On the heels of the strong bookings performance and the firstquarter revenue upside, the company slightly raised its full-year revenue guidance to 25%-26% growth (up from prior guidance of 24%-26% growth), with core revenue expected to increase a few percentage points faster. We believe the increased outlook includes room for the company to continue to beat and raise numbers, and we were also pleased with the company’s bullish pipeline commentary.

Consistent with our survey work at the recent user conference in March (see our note published March 13, 2014), we believe momentum in the business is as strong as it has ever been, and that the company continues to distant itself from the competition. ChannelAdvisor slightly beat expectations on adjusted EBITDA, and non-GAAP loss per share of $0.36 beat the consensus view by a penny. Although the record bookings performance had a minimal impact on near-term revenue (new business typically takes one or more quarters to ramp up), it had a larger impact on expenses, as ChannelAdvisor expenses sales commissions up front rather than recognizing them over the life of the contract.
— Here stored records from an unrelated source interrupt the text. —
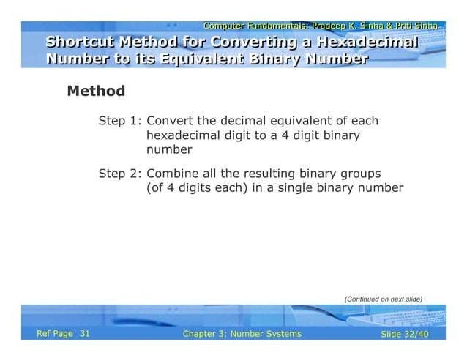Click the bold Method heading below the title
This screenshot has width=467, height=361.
pyautogui.click(x=96, y=92)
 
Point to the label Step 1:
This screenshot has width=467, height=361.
pyautogui.click(x=120, y=121)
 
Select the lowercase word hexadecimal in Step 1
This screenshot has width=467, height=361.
pyautogui.click(x=186, y=135)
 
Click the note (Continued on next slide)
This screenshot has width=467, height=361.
pyautogui.click(x=384, y=299)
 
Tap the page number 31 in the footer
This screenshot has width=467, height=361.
pyautogui.click(x=84, y=334)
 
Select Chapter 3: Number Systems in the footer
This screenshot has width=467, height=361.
pyautogui.click(x=242, y=334)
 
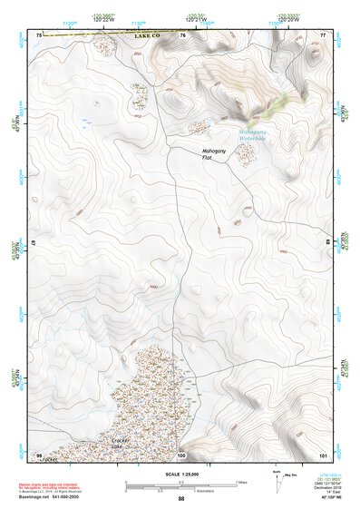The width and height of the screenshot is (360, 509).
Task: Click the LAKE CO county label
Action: (145, 34)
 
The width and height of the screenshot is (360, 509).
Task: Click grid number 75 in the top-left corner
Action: (39, 34)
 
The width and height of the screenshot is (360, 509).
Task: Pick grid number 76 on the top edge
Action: (183, 34)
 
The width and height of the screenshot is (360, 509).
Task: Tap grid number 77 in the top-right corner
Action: (323, 34)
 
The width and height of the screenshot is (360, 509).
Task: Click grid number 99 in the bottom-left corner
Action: (39, 454)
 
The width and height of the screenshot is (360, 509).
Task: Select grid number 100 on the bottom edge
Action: (181, 454)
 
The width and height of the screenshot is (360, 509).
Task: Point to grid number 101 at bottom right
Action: (322, 454)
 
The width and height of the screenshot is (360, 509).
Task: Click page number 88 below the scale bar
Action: (181, 498)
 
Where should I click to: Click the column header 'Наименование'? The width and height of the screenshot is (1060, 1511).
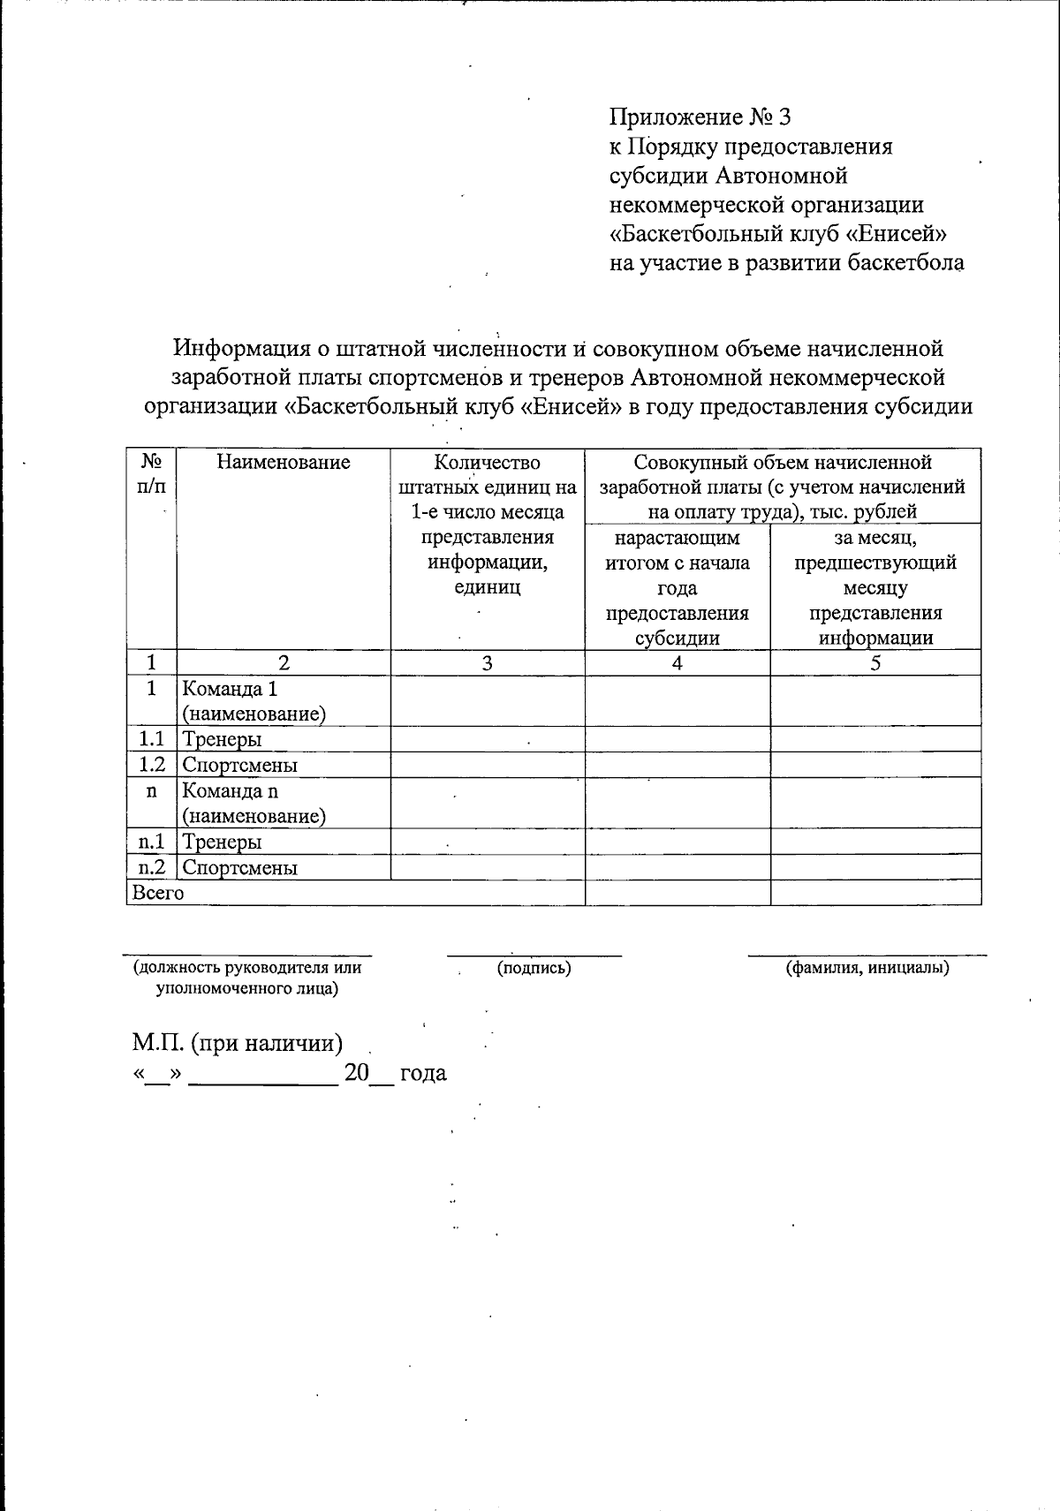point(284,462)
The company’s margins should improve throughout the year, driven by revenue seasonality, the company’s annual user conference ($1.5 million of first-quarter expense), and management’s decision to frontload hiring in its implementation team. Still, management held its full-year adjusted EBITDA guidance unchanged, and now has a bias toward the higher end of the loss range as it looks to expand aggressively in international markets, notably China and Brazil.

Although the company plans to continue investing aggressively in sales and marketing through 2014 and beyond, it expects R&D expense to grow at roughly two-thirds of the rate of revenue growth beginning in 2015, and it expects G&A expense to grow at less than half the rate of revenue increases.